__Data to process__
------------

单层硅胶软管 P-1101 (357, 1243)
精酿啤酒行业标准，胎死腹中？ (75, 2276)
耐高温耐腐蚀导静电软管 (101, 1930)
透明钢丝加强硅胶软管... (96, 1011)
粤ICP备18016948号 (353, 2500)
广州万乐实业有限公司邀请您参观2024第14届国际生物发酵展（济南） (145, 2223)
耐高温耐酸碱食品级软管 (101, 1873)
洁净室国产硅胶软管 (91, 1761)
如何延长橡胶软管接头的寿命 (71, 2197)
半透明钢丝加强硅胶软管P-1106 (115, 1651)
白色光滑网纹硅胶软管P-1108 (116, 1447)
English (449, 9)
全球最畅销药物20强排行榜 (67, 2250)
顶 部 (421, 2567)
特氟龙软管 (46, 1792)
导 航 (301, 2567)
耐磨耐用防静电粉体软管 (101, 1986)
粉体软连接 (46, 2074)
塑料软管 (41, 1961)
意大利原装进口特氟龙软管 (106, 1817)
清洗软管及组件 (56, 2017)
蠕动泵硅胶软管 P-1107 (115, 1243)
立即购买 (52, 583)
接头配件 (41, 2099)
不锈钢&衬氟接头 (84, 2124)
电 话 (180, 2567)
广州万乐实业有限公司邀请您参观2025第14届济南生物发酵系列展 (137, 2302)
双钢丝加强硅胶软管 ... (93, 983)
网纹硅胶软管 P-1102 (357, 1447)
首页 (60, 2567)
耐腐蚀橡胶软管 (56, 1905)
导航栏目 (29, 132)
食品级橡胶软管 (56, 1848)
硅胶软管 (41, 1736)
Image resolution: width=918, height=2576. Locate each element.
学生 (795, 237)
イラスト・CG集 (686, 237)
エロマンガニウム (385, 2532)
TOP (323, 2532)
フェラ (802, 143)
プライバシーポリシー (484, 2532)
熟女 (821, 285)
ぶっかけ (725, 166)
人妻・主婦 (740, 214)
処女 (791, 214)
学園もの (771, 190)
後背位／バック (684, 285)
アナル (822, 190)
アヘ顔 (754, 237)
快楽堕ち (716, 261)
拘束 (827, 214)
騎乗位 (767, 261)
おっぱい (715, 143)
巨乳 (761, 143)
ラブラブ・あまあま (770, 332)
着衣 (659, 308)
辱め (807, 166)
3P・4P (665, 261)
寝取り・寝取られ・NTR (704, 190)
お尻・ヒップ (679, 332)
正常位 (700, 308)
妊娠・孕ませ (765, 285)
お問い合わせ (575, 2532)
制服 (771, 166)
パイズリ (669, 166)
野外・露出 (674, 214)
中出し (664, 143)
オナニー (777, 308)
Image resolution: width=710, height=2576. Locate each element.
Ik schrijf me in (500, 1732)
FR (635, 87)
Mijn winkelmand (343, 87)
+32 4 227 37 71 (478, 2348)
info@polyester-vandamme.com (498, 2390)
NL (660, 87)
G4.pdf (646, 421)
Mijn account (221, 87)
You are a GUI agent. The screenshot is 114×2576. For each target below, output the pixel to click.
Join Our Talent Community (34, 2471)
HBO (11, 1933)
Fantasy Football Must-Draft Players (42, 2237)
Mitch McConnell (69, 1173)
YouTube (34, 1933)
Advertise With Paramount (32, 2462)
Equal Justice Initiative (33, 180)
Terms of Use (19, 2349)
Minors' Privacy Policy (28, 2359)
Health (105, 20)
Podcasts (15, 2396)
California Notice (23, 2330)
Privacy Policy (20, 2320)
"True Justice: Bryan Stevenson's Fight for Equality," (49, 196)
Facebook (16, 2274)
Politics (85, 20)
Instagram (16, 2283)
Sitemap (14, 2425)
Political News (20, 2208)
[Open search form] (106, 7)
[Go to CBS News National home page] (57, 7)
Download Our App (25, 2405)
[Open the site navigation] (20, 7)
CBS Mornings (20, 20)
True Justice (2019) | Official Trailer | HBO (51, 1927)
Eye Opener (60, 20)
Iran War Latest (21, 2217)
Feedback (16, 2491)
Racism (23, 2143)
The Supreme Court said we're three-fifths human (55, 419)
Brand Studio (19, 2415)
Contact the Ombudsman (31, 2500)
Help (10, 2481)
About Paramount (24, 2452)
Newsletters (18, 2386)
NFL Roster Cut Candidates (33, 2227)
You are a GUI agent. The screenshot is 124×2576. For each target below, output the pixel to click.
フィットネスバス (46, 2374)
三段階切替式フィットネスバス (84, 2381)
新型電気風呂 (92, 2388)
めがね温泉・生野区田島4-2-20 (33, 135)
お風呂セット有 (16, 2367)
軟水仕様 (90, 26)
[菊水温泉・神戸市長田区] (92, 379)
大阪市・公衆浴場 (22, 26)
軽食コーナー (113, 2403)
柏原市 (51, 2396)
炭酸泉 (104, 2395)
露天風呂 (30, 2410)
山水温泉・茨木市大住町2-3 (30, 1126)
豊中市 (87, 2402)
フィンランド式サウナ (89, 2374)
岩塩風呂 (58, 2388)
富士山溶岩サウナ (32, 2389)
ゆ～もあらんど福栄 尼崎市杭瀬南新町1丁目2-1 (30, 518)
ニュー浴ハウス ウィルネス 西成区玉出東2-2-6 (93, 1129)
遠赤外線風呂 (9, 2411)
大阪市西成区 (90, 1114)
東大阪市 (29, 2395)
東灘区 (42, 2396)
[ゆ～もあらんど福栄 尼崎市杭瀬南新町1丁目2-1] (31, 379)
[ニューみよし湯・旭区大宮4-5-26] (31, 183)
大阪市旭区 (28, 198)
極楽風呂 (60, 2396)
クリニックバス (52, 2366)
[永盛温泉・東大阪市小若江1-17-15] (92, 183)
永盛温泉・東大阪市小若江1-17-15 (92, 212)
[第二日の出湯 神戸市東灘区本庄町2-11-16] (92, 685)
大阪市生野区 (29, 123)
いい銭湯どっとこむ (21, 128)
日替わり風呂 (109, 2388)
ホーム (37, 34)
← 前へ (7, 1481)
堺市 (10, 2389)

------------

__Task goal__
Give back all of the data exactly, with every line intact.

__Exercise response__
单层硅胶软管 P-1101 (357, 1243)
精酿啤酒行业标准，胎死腹中？ (75, 2276)
耐高温耐腐蚀导静电软管 (101, 1930)
透明钢丝加强硅胶软管... (96, 1011)
粤ICP备18016948号 (353, 2500)
广州万乐实业有限公司邀请您参观2024第14届国际生物发酵展（济南） (145, 2223)
耐高温耐酸碱食品级软管 (101, 1873)
洁净室国产硅胶软管 (91, 1761)
如何延长橡胶软管接头的寿命 (71, 2197)
半透明钢丝加强硅胶软管P-1106 (115, 1651)
白色光滑网纹硅胶软管P-1108 (116, 1447)
English (449, 9)
全球最畅销药物20强排行榜 (67, 2250)
顶 部 (421, 2567)
特氟龙软管 (46, 1792)
导 航 (301, 2567)
耐磨耐用防静电粉体软管 (101, 1986)
粉体软连接 (46, 2074)
塑料软管 (41, 1961)
意大利原装进口特氟龙软管 (106, 1817)
清洗软管及组件 (56, 2017)
蠕动泵硅胶软管 P-1107 (115, 1243)
立即购买 (52, 583)
接头配件 (41, 2099)
不锈钢&衬氟接头 (84, 2124)
电 话 (180, 2567)
广州万乐实业有限公司邀请您参观2025第14届济南生物发酵系列展 (137, 2302)
双钢丝加强硅胶软管 ... (93, 983)
网纹硅胶软管 P-1102 (357, 1447)
首页 (60, 2567)
耐腐蚀橡胶软管 (56, 1905)
导航栏目 (29, 132)
食品级橡胶软管 (56, 1848)
硅胶软管 (41, 1736)
Image resolution: width=918, height=2576. Locate each element.
学生 (795, 237)
イラスト・CG集 (686, 237)
エロマンガニウム (385, 2532)
TOP (323, 2532)
フェラ (802, 143)
プライバシーポリシー (484, 2532)
熟女 (821, 285)
ぶっかけ (725, 166)
人妻・主婦 (740, 214)
処女 (791, 214)
学園もの (771, 190)
後背位／バック (684, 285)
アナル (822, 190)
アヘ顔 (754, 237)
快楽堕ち (716, 261)
拘束 (827, 214)
騎乗位 (767, 261)
おっぱい (715, 143)
巨乳 (761, 143)
ラブラブ・あまあま (770, 332)
着衣 (659, 308)
辱め (807, 166)
3P・4P (665, 261)
寝取り・寝取られ・NTR (704, 190)
お尻・ヒップ (679, 332)
正常位 (700, 308)
妊娠・孕ませ (765, 285)
お問い合わせ (575, 2532)
制服 (771, 166)
パイズリ (669, 166)
野外・露出 (674, 214)
中出し (664, 143)
オナニー (777, 308)
Image resolution: width=710, height=2576. Locate each element.
Ik schrijf me in (500, 1732)
FR (635, 87)
Mijn winkelmand (343, 87)
+32 4 227 37 71 (478, 2348)
info@polyester-vandamme.com (498, 2390)
NL (660, 87)
G4.pdf (646, 421)
Mijn account (221, 87)
You are a GUI agent. The screenshot is 114×2576. For each target below, output the pixel to click.
Join Our Talent Community (34, 2471)
HBO (11, 1933)
Fantasy Football Must-Draft Players (42, 2237)
Mitch McConnell (69, 1173)
YouTube (34, 1933)
Advertise With Paramount (32, 2462)
Equal Justice Initiative (33, 180)
Terms of Use (19, 2349)
Minors' Privacy Policy (28, 2359)
Health (105, 20)
Podcasts (15, 2396)
California Notice (23, 2330)
Privacy Policy (20, 2320)
"True Justice: Bryan Stevenson's Fight for Equality," (49, 196)
Facebook (16, 2274)
Politics (85, 20)
Instagram (16, 2283)
Sitemap (14, 2425)
Political News (20, 2208)
[Open search form] (106, 7)
[Go to CBS News National home page] (57, 7)
Download Our App (25, 2405)
[Open the site navigation] (20, 7)
CBS Mornings (20, 20)
True Justice (2019) | Official Trailer | HBO (51, 1927)
Eye Opener (60, 20)
Iran War Latest (21, 2217)
Feedback (16, 2491)
Racism (23, 2143)
The Supreme Court said we're three-fifths human (55, 419)
Brand Studio (19, 2415)
Contact the Ombudsman (31, 2500)
Help (10, 2481)
About Paramount (24, 2452)
Newsletters (18, 2386)
NFL Roster Cut Candidates (33, 2227)
You are a GUI agent. The screenshot is 124×2576. For each target below, output the pixel to click.
フィットネスバス (46, 2374)
三段階切替式フィットネスバス (84, 2381)
新型電気風呂 (92, 2388)
めがね温泉・生野区田島4-2-20 (33, 135)
お風呂セット有 (16, 2367)
軟水仕様 (90, 26)
[菊水温泉・神戸市長田区] (92, 379)
大阪市・公衆浴場 (22, 26)
軽食コーナー (113, 2403)
柏原市 (51, 2396)
炭酸泉 (104, 2395)
露天風呂 (30, 2410)
山水温泉・茨木市大住町2-3 (30, 1126)
豊中市 (87, 2402)
フィンランド式サウナ (89, 2374)
岩塩風呂 (58, 2388)
富士山溶岩サウナ (32, 2389)
ゆ～もあらんど福栄 尼崎市杭瀬南新町1丁目2-1 (30, 518)
ニュー浴ハウス ウィルネス 西成区玉出東2-2-6 (93, 1129)
遠赤外線風呂 (9, 2411)
大阪市西成区 (90, 1114)
東大阪市 (29, 2395)
東灘区 (42, 2396)
[ゆ～もあらんど福栄 尼崎市杭瀬南新町1丁目2-1] (31, 379)
[ニューみよし湯・旭区大宮4-5-26] (31, 183)
大阪市旭区 (28, 198)
極楽風呂 (60, 2396)
クリニックバス (52, 2366)
[永盛温泉・東大阪市小若江1-17-15] (92, 183)
永盛温泉・東大阪市小若江1-17-15 (92, 212)
[第二日の出湯 神戸市東灘区本庄町2-11-16] (92, 685)
大阪市生野区 (29, 123)
いい銭湯どっとこむ (21, 128)
日替わり風呂 (109, 2388)
ホーム (37, 34)
← 前へ (7, 1481)
堺市 (10, 2389)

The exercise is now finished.